Please print every record below exactly as it appears.

=== Data supplied ===

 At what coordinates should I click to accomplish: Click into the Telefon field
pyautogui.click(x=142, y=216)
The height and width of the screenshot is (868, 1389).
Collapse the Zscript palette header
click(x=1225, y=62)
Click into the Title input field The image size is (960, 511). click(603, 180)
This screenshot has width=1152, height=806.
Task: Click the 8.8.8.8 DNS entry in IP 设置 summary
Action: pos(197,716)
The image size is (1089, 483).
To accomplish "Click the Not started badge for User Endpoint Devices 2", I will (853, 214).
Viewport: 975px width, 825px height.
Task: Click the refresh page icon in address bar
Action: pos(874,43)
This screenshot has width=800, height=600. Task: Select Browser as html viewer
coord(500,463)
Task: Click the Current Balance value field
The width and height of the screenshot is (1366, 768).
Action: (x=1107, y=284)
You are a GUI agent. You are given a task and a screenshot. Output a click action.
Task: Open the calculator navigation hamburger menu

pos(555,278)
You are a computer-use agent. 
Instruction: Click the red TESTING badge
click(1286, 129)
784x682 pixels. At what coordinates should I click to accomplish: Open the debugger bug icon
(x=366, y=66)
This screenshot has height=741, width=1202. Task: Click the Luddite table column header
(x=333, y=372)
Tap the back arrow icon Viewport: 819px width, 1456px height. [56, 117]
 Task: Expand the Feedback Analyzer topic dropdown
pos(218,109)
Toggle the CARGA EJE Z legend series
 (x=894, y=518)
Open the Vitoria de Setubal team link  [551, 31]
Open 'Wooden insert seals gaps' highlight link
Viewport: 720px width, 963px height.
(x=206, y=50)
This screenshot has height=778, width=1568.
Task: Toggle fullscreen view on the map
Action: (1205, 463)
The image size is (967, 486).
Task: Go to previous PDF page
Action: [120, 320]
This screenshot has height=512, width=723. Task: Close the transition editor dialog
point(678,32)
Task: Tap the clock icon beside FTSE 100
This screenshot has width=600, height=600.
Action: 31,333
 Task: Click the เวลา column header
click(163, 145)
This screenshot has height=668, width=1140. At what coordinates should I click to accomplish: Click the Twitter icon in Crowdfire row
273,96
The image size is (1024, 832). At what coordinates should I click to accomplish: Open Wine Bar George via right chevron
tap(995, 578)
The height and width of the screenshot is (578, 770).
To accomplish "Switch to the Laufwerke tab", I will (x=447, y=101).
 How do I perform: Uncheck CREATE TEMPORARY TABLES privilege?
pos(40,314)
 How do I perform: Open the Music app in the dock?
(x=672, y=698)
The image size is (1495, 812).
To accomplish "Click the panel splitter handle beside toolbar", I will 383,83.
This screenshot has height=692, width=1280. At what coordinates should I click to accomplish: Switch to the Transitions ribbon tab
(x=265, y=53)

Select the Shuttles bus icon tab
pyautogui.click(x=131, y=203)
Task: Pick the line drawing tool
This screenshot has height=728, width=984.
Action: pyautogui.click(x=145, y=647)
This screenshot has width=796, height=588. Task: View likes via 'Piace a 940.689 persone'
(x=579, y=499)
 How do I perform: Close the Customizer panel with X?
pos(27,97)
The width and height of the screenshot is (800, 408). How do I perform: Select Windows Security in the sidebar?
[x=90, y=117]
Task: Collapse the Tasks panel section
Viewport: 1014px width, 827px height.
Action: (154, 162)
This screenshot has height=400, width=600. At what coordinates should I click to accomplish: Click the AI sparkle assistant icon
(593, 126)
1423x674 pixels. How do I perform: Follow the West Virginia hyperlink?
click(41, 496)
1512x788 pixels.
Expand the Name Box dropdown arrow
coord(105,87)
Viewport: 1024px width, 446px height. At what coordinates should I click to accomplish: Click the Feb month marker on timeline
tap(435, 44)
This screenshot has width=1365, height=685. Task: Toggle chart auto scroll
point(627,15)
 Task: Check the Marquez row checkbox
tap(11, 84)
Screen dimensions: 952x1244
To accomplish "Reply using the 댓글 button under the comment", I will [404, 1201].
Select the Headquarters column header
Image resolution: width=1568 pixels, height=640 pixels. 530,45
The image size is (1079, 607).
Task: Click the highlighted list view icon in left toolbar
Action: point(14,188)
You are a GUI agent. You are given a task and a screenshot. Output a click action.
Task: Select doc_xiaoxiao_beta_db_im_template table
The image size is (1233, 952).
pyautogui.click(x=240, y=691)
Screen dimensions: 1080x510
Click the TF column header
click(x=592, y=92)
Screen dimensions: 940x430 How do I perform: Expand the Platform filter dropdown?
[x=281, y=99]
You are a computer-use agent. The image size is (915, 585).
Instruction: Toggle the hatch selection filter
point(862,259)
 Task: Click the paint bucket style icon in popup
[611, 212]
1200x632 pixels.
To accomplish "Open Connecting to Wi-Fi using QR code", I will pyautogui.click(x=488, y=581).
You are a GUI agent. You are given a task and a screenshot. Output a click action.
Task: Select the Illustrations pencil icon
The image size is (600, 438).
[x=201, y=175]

===

Task response
 At what coordinates should I click to accomplish: Click into the Telefon field
pyautogui.click(x=142, y=216)
The height and width of the screenshot is (868, 1389).
Collapse the Zscript palette header
click(x=1225, y=62)
Click into the Title input field The image size is (960, 511). click(603, 180)
This screenshot has width=1152, height=806.
Task: Click the 8.8.8.8 DNS entry in IP 设置 summary
Action: pos(197,716)
The image size is (1089, 483).
To accomplish "Click the Not started badge for User Endpoint Devices 2", I will (853, 214).
Viewport: 975px width, 825px height.
Task: Click the refresh page icon in address bar
Action: pos(874,43)
This screenshot has width=800, height=600. Task: Select Browser as html viewer
coord(500,463)
Task: Click the Current Balance value field
The width and height of the screenshot is (1366, 768).
Action: (x=1107, y=284)
You are a GUI agent. You are given a task and a screenshot. Output a click action.
Task: Open the calculator navigation hamburger menu

pos(555,278)
You are a computer-use agent. 
Instruction: Click the red TESTING badge
click(1286, 129)
784x682 pixels. At what coordinates should I click to accomplish: Open the debugger bug icon
(x=366, y=66)
This screenshot has height=741, width=1202. Task: Click the Luddite table column header
(x=333, y=372)
Tap the back arrow icon Viewport: 819px width, 1456px height. [56, 117]
 Task: Expand the Feedback Analyzer topic dropdown
pos(218,109)
Toggle the CARGA EJE Z legend series
 (x=894, y=518)
Open the Vitoria de Setubal team link  [551, 31]
Open 'Wooden insert seals gaps' highlight link
Viewport: 720px width, 963px height.
(x=206, y=50)
This screenshot has height=778, width=1568.
Task: Toggle fullscreen view on the map
Action: (1205, 463)
The image size is (967, 486).
Task: Go to previous PDF page
Action: [120, 320]
This screenshot has height=512, width=723. Task: Close the transition editor dialog
point(678,32)
Task: Tap the clock icon beside FTSE 100
This screenshot has width=600, height=600.
Action: 31,333
 Task: Click the เวลา column header
click(163, 145)
This screenshot has height=668, width=1140. At what coordinates should I click to accomplish: Click the Twitter icon in Crowdfire row
273,96
The image size is (1024, 832). At what coordinates should I click to accomplish: Open Wine Bar George via right chevron
tap(995, 578)
The height and width of the screenshot is (578, 770).
To accomplish "Switch to the Laufwerke tab", I will (x=447, y=101).
 How do I perform: Uncheck CREATE TEMPORARY TABLES privilege?
pos(40,314)
 How do I perform: Open the Music app in the dock?
(x=672, y=698)
The image size is (1495, 812).
To accomplish "Click the panel splitter handle beside toolbar", I will 383,83.
This screenshot has height=692, width=1280. At what coordinates should I click to accomplish: Switch to the Transitions ribbon tab
(x=265, y=53)

Select the Shuttles bus icon tab
pyautogui.click(x=131, y=203)
Task: Pick the line drawing tool
This screenshot has height=728, width=984.
Action: pyautogui.click(x=145, y=647)
This screenshot has width=796, height=588. Task: View likes via 'Piace a 940.689 persone'
(x=579, y=499)
 How do I perform: Close the Customizer panel with X?
pos(27,97)
The width and height of the screenshot is (800, 408). How do I perform: Select Windows Security in the sidebar?
[x=90, y=117]
Task: Collapse the Tasks panel section
Viewport: 1014px width, 827px height.
Action: (154, 162)
This screenshot has height=400, width=600. At what coordinates should I click to accomplish: Click the AI sparkle assistant icon
(593, 126)
1423x674 pixels. How do I perform: Follow the West Virginia hyperlink?
click(41, 496)
1512x788 pixels.
Expand the Name Box dropdown arrow
coord(105,87)
Viewport: 1024px width, 446px height. At what coordinates should I click to accomplish: Click the Feb month marker on timeline
tap(435, 44)
This screenshot has width=1365, height=685. Task: Toggle chart auto scroll
point(627,15)
 Task: Check the Marquez row checkbox
tap(11, 84)
Screen dimensions: 952x1244
To accomplish "Reply using the 댓글 button under the comment", I will [404, 1201].
Select the Headquarters column header
Image resolution: width=1568 pixels, height=640 pixels. 530,45
The image size is (1079, 607).
Task: Click the highlighted list view icon in left toolbar
Action: point(14,188)
You are a GUI agent. You are given a task and a screenshot. Output a click action.
Task: Select doc_xiaoxiao_beta_db_im_template table
The image size is (1233, 952).
pyautogui.click(x=240, y=691)
Screen dimensions: 1080x510
Click the TF column header
click(x=592, y=92)
Screen dimensions: 940x430 How do I perform: Expand the Platform filter dropdown?
[x=281, y=99]
You are a computer-use agent. The image size is (915, 585).
Instruction: Toggle the hatch selection filter
point(862,259)
 Task: Click the paint bucket style icon in popup
[611, 212]
1200x632 pixels.
To accomplish "Open Connecting to Wi-Fi using QR code", I will pyautogui.click(x=488, y=581).
You are a GUI agent. You are given a task and a screenshot. Output a click action.
Task: Select the Illustrations pencil icon
The image size is (600, 438).
[x=201, y=175]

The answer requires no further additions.